The feature directing debut of longtime indie horror producer Travis Stevens (Cheap Thrills, We Are Still Here, Starry Eyes), Girl on the Third Floor takes the haunted house theme in directions that are both toxic and masculine.

So did The Amityville Horror, but Stevens and his team of writers (Trent Haaga, Paul Johnstone and Ben Parker) aren’t concerned with a good man infected by a bad house.   

Stevens most impresses in lensing the film. Phil and cast regularly look directly into the camera to deliver lines or just to ask WTF? as goo and other assorted nastiness tumble and/or ooze from walls. It’s as if the audience has the house’s point of view, and since the majority of the film is “house versus Don” (and Don is clearly an asshole), it’s an intriguing and suitable perspective to take.

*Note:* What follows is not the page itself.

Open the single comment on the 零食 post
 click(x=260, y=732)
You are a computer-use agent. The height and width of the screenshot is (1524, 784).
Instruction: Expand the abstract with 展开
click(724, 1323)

So the haunted house is, in fact, the protagonist in this haunted house flick. Nice.

In another wise and satisfying move, Stevens underscores the hero’s star qualities with beautiful, wide interior shots that emphasize the house’s elegant and forbidding nature while appearing to trap the ever-foregrounded Don.

In his first film, WWE performer Punk mainly impresses or at least holds his own, shouldering at least 50% of the film entirely alone. Well, him, some power tools, a handful of marbles, a lot of ejaculate—still, it’s mainly Punk.

Stevens’s message is not entirely fresh, and the camera that ogles Dunn as well as co-star Sarah Brooks suggests the film may not be as woke as it pretends to be. (Haaga has penned some great horror flicks, but his Deadgirl confirms that a feminist he is not.)

Like any good haunted house movie—The Haunting, The Innocents, The Shining, even the Stevens-produced We Are Still Here, where the horror was in the basement rather than the third floor—it’s the unsettling, otherworldly images and mystery that bring chills. Third Floor makes the mistake of the third act exposition, revealing the source of the mystery all Scooby Doo like.

It’s a too-tidy end to a decent spook show—nothing especially scary or daring or original, but an atmospheric thriller that looks good and entertains.